■ YOUR OBJECTIVE ■
Your response should consist of every record, exactly as given.

[Data items]
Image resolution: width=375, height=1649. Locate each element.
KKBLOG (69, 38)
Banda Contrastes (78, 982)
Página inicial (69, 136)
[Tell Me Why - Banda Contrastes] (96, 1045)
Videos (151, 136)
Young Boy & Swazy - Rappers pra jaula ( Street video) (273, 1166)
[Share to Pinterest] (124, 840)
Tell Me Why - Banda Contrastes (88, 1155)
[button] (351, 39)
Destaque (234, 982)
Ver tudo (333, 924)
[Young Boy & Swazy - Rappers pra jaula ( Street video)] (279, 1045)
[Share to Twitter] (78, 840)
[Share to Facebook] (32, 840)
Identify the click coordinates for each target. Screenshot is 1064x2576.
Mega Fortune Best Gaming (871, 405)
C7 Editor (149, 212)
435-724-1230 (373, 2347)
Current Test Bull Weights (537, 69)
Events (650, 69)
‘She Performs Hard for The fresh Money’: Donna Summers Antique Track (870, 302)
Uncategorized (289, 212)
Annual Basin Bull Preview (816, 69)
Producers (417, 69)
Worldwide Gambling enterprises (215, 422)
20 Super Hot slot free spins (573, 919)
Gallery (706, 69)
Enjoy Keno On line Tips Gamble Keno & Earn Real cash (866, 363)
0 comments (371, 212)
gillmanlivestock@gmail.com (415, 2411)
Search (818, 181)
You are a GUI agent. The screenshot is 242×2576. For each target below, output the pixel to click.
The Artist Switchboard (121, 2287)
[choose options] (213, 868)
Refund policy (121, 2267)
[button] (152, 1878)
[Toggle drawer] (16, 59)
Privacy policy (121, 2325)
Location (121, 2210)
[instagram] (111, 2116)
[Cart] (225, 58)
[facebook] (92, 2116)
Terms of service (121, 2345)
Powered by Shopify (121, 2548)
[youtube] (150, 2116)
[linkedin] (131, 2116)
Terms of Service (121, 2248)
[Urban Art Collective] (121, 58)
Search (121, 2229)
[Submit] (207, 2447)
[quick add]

■ TASK RESULT ■
Image resolution: width=375, height=1649. Locate each element.
KKBLOG (69, 38)
Banda Contrastes (78, 982)
Página inicial (69, 136)
[Tell Me Why - Banda Contrastes] (96, 1045)
Videos (151, 136)
Young Boy & Swazy - Rappers pra jaula ( Street video) (273, 1166)
[Share to Pinterest] (124, 840)
Tell Me Why - Banda Contrastes (88, 1155)
[button] (351, 39)
Destaque (234, 982)
Ver tudo (333, 924)
[Young Boy & Swazy - Rappers pra jaula ( Street video)] (279, 1045)
[Share to Twitter] (78, 840)
[Share to Facebook] (32, 840)
Identify the click coordinates for each target. Screenshot is 1064x2576.
Mega Fortune Best Gaming (871, 405)
C7 Editor (149, 212)
435-724-1230 (373, 2347)
Current Test Bull Weights (537, 69)
Events (650, 69)
‘She Performs Hard for The fresh Money’: Donna Summers Antique Track (870, 302)
Uncategorized (289, 212)
Annual Basin Bull Preview (816, 69)
Producers (417, 69)
Worldwide Gambling enterprises (215, 422)
20 Super Hot slot free spins (573, 919)
Gallery (706, 69)
Enjoy Keno On line Tips Gamble Keno & Earn Real cash (866, 363)
0 comments (371, 212)
gillmanlivestock@gmail.com (415, 2411)
Search (818, 181)
You are a GUI agent. The screenshot is 242×2576. For each target below, output the pixel to click.
The Artist Switchboard (121, 2287)
[choose options] (213, 868)
Refund policy (121, 2267)
[button] (152, 1878)
[Toggle drawer] (16, 59)
Privacy policy (121, 2325)
Location (121, 2210)
[instagram] (111, 2116)
[Cart] (225, 58)
[facebook] (92, 2116)
Terms of service (121, 2345)
Powered by Shopify (121, 2548)
[youtube] (150, 2116)
[linkedin] (131, 2116)
Terms of Service (121, 2248)
[Urban Art Collective] (121, 58)
Search (121, 2229)
[Submit] (207, 2447)
[quick add]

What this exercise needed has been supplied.